Le changement d’état civil est attaqué de toutes parts :
- Le changement de la mention sexe au tribunal devient payant à partir du 1er mars 2026. Le budget 2026 introduit une contribution de 50€ pour saisir un tribunal judiciaire, y compris pour les changements d’état civil.
- Les Républicains et la Macronie veulent imposer la présentation du casier judiciaire pour changer de prénoms. La proposition de loi du député Charles Rodwell a été adoptée en commission des lois et compliquerait également le changement de prénoms des personnes étrangères.

Après son adoption début février grâce au recours au 49.3 par le gouvernement de Sébastien Lecornu, le budget 2026 a été officiellement promulgué ce 19 février. Le budget intègre de multiples baisses d’aides et met en péril l’accès à de nombreux droits. Il supprime à partir du 1er juillet les APL pour les étudiant·es étranger·ères non-européen·nes, augmente de 50% le prix des cartes de séjour et de résidence, et réduit la participation de la France dans les fonds de santé mondiaux, comme le Fonds mondial de lutte contre le SIDA, la tuberculose et le paludisme.
Au milieu de ces lignes de lutte s’est glissée une mesure rétablissant l’article 1635 bis Q du code général des impôts qui introduit, à compter du 1er mars 2026, une contribution de 50€ pour saisir un tribunal judiciaire ou un conseil des prud’hommes. Le message est simple : pour faire valoir ses droits, il faut désormais passer à la caisse.
Cette nouvelle mesure intervient alors que l’ensemble des associations trans et LGBTI, rejointes par la Défenseure des droits, dénoncent l’actuelle procédure de changement de sexe à l’état civil qui se fait au tribunal. Une procédure semée d’embuches qui permet aux magistrats d’imposer des exigences arbitraires, transphobes et misogynes contre les requérant·es, et qui plonge les personnes trans dans des allers-retours administratifs de plusieurs années durant lesquelles elles continuent à subir des discriminations.
Mais au lieu de répondre aux revendications unanimes pour l’instauration d’un changement d’état civil libre et gratuit, le gouvernement et ses soutiens ont choisi de rendre la procédure judiciaire actuelle payante.

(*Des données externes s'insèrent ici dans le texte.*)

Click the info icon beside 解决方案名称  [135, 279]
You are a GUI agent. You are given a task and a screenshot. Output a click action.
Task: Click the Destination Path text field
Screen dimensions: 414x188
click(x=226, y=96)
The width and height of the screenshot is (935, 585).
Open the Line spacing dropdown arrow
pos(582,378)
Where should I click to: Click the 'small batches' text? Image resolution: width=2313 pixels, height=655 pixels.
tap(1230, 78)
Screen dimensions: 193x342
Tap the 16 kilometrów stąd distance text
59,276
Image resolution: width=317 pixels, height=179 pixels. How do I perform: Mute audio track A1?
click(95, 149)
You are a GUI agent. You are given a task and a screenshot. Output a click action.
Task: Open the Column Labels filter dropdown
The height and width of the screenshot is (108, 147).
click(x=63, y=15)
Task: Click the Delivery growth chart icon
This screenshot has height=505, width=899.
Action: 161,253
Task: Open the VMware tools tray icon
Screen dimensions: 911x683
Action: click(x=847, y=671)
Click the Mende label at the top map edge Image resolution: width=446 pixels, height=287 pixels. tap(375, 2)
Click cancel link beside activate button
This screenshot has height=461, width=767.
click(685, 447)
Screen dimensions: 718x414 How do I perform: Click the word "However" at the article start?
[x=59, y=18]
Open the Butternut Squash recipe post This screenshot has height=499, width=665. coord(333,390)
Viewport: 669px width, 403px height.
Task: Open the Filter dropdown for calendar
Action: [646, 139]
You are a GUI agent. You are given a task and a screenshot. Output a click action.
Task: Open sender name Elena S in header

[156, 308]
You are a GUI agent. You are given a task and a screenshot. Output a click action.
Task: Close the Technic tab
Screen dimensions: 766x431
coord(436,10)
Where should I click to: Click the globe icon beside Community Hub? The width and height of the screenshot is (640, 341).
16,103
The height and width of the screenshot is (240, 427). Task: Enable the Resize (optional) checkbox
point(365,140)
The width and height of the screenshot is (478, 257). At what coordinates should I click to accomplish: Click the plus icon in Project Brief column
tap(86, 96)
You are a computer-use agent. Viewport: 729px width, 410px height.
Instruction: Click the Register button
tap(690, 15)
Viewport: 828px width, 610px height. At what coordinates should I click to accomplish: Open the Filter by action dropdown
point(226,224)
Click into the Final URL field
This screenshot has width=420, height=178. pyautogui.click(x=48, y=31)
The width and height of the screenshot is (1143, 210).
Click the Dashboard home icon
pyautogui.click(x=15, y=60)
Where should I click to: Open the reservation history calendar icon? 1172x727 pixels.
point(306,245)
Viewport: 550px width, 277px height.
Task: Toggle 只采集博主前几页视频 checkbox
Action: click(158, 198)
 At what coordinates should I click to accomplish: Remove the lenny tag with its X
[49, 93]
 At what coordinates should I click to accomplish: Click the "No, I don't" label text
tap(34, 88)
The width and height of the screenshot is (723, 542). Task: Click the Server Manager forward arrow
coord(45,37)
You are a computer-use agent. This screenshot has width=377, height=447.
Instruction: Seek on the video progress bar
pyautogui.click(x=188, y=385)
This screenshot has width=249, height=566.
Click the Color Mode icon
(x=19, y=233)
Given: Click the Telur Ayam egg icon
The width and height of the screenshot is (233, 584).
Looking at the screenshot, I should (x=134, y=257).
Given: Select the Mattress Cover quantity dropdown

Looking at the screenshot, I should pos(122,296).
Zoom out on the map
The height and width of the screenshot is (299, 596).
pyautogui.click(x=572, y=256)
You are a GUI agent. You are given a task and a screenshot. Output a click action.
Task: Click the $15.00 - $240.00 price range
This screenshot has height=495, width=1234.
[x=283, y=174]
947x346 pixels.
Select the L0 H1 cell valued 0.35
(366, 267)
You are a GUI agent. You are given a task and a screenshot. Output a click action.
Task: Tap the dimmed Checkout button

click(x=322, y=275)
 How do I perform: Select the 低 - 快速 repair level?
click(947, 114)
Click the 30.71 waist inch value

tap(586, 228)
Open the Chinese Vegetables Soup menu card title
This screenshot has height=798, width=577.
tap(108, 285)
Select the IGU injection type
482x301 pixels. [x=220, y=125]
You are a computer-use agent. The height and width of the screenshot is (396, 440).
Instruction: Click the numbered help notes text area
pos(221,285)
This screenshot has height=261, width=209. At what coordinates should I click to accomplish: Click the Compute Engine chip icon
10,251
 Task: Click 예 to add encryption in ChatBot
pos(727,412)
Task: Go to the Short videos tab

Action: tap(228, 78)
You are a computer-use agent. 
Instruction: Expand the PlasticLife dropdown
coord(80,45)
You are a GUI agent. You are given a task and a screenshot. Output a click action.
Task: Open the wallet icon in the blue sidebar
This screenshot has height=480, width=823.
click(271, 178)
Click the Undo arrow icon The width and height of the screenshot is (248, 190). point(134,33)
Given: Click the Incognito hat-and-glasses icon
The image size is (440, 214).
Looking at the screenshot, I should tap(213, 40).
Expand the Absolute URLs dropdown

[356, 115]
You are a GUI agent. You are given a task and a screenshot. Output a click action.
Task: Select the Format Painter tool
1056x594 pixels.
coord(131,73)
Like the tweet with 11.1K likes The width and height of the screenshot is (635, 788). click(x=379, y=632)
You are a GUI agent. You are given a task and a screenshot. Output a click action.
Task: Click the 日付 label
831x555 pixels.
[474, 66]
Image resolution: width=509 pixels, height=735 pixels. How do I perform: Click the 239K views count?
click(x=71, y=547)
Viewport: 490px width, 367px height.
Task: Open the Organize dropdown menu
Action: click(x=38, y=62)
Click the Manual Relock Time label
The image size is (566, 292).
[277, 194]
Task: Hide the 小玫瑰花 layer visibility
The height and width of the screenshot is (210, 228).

Ces groupes politiques ne souhaitent pas s’arrêter là. Avec la proposition de loi du député Charles Rodwell visant à « renforcer la sécurité, la rétention administrative et la prévention des risques d’attentat », la droite, l’extrême droite et la Macronie souhaitent également interdire aux personnes étrangères qui cherchent l’asile en France de changer de prénoms si c’est interdit dans leur pays d’origine. La proposition de loi, déjà adoptée en commission des lois, imposerait également de fournir un extrait de casier judiciaire pour tous les changements de prénoms, de personnes étrangères ou françaises.
Le changement d’état civil au tribunal est une procédure qui renforce les discriminations. Elle est longue et inutile : 99% des demandes finissent par être acceptées selon le Ministère de la Justice. Et elle coûte cher à l’État : au moins 20 millions d’euros en 10 ans. Il est inacceptable que les personnes trans, population ultra précaire, financent leurs propres discriminations.
L’idéologie du gouvernement et de ses soutiens est à total rebours des recommandations de la Défenseure des droits, du Conseil de l’Europe, et des associations trans et LGBTI. Plutôt que de rendre le changement d’état civil libre et gratuit, le gouvernement persiste à ajouter des obstacles à la procédure actuelle pour la rendre encore plus inégalitaire, plus discriminatoire, et plus violente.